Tomorrow I go see the urologist so he can tell me that I had a serious injury and need to stay home a least another week. Like I hadn't figured it out yet. I guess I just don't bounce like I used to.


My boss called yesterday to see how soon I was coming back. They're finally recognizing the fact that we're seriously undermanned, In spite of what Wonder Woman has said, she can't do it all. Tee Hee. And when the boss remembers that I'm going to be gone the first week in August...well let's just say he's not going to be happy. All I can say is, "Bite me." I'm going to be there when my grand daughter is born. Or at least as close as possible.

Tuesday, June 05, 2007

IRONY

How’s this for irony? I had already decided to tell Jimbob that I wanted a new ladder for my birthday in July. But this past weekend I went ahead and used the resident relic in order to paint the family room while he (Jimbob) was in OK with his brother.
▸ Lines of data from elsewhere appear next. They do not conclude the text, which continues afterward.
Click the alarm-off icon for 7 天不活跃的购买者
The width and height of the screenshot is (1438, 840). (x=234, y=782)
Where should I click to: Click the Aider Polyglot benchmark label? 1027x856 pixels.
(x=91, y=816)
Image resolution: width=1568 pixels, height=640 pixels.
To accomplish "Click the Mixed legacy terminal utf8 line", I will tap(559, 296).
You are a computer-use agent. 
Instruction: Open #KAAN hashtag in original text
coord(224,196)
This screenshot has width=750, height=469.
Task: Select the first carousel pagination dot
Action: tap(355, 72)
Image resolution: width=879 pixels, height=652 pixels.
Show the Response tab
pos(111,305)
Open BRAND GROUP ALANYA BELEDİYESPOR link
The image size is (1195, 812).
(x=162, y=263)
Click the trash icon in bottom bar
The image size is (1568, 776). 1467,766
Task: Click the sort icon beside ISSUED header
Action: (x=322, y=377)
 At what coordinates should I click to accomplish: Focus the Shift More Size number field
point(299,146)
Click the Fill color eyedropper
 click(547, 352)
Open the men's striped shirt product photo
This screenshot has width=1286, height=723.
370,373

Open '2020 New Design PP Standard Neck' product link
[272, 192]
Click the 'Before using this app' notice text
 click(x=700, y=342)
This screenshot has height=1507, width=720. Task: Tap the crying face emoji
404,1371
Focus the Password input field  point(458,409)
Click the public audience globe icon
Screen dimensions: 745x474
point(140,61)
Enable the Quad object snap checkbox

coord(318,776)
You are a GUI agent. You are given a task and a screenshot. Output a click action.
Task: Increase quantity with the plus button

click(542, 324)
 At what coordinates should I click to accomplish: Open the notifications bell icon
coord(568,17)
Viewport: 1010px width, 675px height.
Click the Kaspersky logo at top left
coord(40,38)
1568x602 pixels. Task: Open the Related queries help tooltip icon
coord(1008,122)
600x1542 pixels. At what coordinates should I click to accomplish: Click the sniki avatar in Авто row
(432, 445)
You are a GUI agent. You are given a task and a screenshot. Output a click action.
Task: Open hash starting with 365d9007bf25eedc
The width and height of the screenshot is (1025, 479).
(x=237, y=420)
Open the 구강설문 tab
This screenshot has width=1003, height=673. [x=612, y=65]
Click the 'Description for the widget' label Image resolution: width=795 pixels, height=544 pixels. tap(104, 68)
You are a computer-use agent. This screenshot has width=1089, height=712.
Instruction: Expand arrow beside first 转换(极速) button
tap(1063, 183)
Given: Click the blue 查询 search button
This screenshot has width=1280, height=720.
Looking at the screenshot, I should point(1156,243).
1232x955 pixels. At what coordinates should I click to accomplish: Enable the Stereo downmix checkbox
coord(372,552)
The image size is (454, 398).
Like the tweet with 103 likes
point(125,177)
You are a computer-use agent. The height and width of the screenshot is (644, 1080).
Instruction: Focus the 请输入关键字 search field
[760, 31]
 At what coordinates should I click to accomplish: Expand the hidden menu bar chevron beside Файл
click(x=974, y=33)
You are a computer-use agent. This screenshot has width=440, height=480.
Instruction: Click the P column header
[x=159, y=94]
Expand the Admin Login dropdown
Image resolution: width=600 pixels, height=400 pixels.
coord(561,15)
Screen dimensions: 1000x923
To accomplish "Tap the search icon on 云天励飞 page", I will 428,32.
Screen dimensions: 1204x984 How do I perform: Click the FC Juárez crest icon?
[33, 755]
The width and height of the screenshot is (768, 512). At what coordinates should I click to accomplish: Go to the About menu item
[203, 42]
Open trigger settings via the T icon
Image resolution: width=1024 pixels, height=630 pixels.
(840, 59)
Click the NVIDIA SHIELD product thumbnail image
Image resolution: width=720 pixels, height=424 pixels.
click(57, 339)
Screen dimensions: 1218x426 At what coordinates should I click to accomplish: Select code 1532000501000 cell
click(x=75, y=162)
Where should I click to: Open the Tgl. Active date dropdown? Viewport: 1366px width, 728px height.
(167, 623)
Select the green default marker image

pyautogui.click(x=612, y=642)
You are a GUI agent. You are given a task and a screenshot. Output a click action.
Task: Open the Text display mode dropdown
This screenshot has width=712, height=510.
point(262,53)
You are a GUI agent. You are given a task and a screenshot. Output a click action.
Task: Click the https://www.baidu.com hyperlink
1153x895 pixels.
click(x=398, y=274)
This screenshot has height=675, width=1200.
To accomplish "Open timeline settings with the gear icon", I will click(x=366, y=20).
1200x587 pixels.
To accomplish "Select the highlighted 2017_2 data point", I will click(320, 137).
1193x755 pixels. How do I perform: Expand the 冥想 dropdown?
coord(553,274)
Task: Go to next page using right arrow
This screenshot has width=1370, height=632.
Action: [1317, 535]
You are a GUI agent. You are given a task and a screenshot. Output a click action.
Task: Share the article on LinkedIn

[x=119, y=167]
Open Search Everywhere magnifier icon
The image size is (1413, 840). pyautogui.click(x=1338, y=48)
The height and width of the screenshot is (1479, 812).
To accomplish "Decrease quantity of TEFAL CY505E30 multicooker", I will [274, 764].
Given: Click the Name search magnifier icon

Everything went just fine Saturday, and Sunday I took it easy, went to see a movie and vegged out the remainder of the day. Monday I was up bright and early and started taping over the fireplace…when my 30 year old stepladder suffered metal fatigue.

I felt it giving way, but couldn’t do a thing about it. I landed on the hearth with my left elbow and my ribcage hit the edge of the brick. I no more than thought about the very heavy mirror over the fireplace coming down too, when it did. I’m not sure how the weight of the monster missed me, but again, it did. And more importantly, it didn’t break.

Since I was still awake, and able to walk away from the crime scene, I thought I’d wait awhile before going to the hospital. Silly me. I still hoped nothing was broken. The hospital is only ten minutes away, so I didn’t want to bother anyone and drove myself. Besides, maybe they’d just take a few x-rays and send me home with a a handful of pain killers.

I was pretty sure my shoulder and a rib or two were cracked, but I hurt in places where there aren’t any bones. My hopes of going home were fading fast. I didn’t want to call Jimbob to come home because I knew he’d speed more than usual. I could just see him getting in a wreck driving like a maniac.

Wouldn’t you know when I finally broke down and called Jimbob, his cell phone was turned off…and of course, so was bro’s. I called bro’s wife to see if she knew where the guys were. Three hours later, she got bro, who told Jimbob to call me.

In the meantime, total damages were one broken arm (just below the shoulder), two cracked ribs and one badly bruised kidney. Add to that two nights in the hospital and between 2-4 weeks off work. I have better holidays.

As I’ve mentioned many times, we are drowning at work. Our guy estimator is now out due to surgery and I’m incapacitated. I’m laughing my ass off because “Wonder Woman”, also known as the cow, who thinks she knows it all and can do everything better than anyone else is crying fowl. I can’t wait until she explodes at some poor unsuspecting soul. It could actually be worth the pain to see her crash and burn. I have my marshmallows all ready to roast.